## [TASK REQUIREMENTS]
Lines holding the string "will" are the ones to copy from this listing.

## [INPUT FOR THIS TASK]
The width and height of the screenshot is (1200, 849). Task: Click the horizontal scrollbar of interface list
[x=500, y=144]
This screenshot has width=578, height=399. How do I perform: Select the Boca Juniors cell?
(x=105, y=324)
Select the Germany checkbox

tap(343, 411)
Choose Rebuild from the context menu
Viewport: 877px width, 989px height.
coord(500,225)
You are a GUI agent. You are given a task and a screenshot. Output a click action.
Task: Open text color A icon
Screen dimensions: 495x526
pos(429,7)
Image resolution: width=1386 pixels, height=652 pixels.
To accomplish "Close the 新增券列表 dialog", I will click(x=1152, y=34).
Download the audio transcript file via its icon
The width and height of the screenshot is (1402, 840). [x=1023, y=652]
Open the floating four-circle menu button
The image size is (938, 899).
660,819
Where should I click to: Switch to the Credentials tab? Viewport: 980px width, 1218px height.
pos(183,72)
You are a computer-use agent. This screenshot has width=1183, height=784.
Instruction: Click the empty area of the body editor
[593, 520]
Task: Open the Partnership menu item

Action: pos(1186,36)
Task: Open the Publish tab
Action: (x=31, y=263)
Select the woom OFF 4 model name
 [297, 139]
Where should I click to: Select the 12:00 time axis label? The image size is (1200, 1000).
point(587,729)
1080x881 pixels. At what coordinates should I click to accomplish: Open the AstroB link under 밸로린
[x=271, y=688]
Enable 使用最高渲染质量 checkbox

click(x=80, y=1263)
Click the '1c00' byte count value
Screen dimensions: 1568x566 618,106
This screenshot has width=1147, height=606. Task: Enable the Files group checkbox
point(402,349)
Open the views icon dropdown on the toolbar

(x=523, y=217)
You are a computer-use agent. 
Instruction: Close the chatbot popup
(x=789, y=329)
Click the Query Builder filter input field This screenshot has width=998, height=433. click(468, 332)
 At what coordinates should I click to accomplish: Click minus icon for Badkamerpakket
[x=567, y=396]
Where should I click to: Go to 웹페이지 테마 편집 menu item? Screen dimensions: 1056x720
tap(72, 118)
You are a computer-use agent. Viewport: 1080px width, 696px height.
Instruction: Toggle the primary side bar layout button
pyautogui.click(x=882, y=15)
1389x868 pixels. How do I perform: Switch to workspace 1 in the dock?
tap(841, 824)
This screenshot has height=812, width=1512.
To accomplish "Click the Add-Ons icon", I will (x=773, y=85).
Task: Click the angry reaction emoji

## [TASK OUTPUT]
To accomplish "Close the 新增券列表 dialog", I will click(x=1152, y=34).
To accomplish "Click the Add-Ons icon", I will (x=773, y=85).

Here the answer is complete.